How Do Patients Feel About AI in Health Care? It Depends
- by 7wData
Artificial Intelligence has moved from science fiction to everyday reality in a matter of years, being used for everything from online activity to driving cars.
Even, yes, to make medical diagnoses. But that doesn't mean people are ready to let AI drive all their medical decisions.
The technology is quickly evolving to help guide clinical decisions across more medical specialties and diagnoses, particularly when it comes to identifying anything out of the ordinary during a colonoscopy, skin cancer check, or in an X-ray image.
New research is exploring what patients think about the use of AI in health care. Yale University's Sanjay Aneja, MD, and colleagues surveyed a nationally representative group of 926 patients about their comfort with the use of the technology, what concerns they have, and on their overall opinions about AI.
Turns out, patient comfort with AI depends on its use.
For example, 12% of the people surveyed were “very comfortable” and 43% were "somewhat comfortable" with AI reading chest X-rays. But only 6% were very comfortable and 25% were somewhat comfortable about AI making a cancer diagnosis , according to the survey results published online May 4 in the journal JAMA Network Open.
"Having an AI algorithm read your X-ray … that's a very different story than if one is relying on AI to make a diagnosis about a malignancy or delivering the news that somebody has cancer," says Sean Khozin, MD, who was not involved with the research.
"What's very interesting is that … there's a lot of optimism among patients about the role of AI in making things better. That level of optimism was great to see," says Khozin, an oncologist and data scientist, who’s a member of the executive committee at the Alliance for Artificial Intelligence in Healthcare (AAIH). The AAIH is a global advocacy organization in Baltimore that focuses on responsible, ethnical, and reasonable standards for the use of AI and machine learning in health care.
All in Favor, Say AI
Most people had a positive overall opinion on AI in health care. The survey revealed that 56% believe AI will make health care better in the next 5 years, compared to 6% who say it will make health care worse.
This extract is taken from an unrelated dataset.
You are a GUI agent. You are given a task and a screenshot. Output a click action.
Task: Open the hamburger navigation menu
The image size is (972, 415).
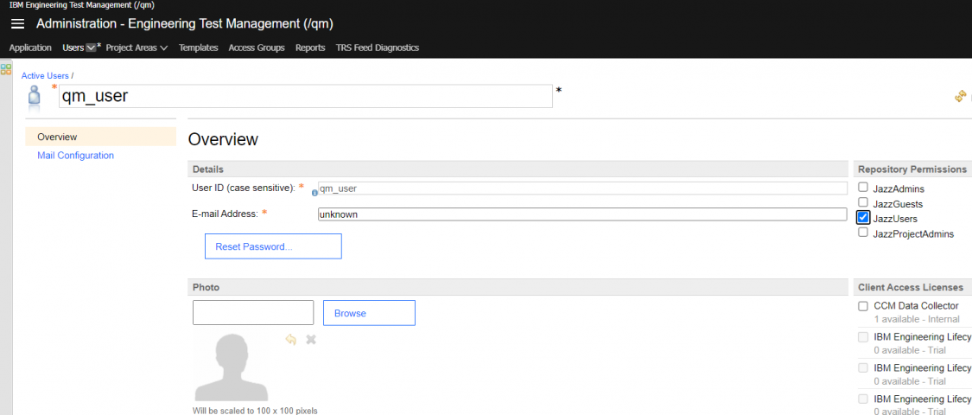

Most of the work in medical AI focuses on clinical areas that could benefit most, "but rarely do we ask ourselves which areas patients really want AI to impact their health care," says Aneja, a senior study author and assistant professor at Yale School of Medicine.
Not considering the patient views leaves an incomplete picture.
"In many ways, I would say our work highlights a potential blind spot among AI researchers that will need to be addressed as these technologies become more common in clinical practice," says Aneja.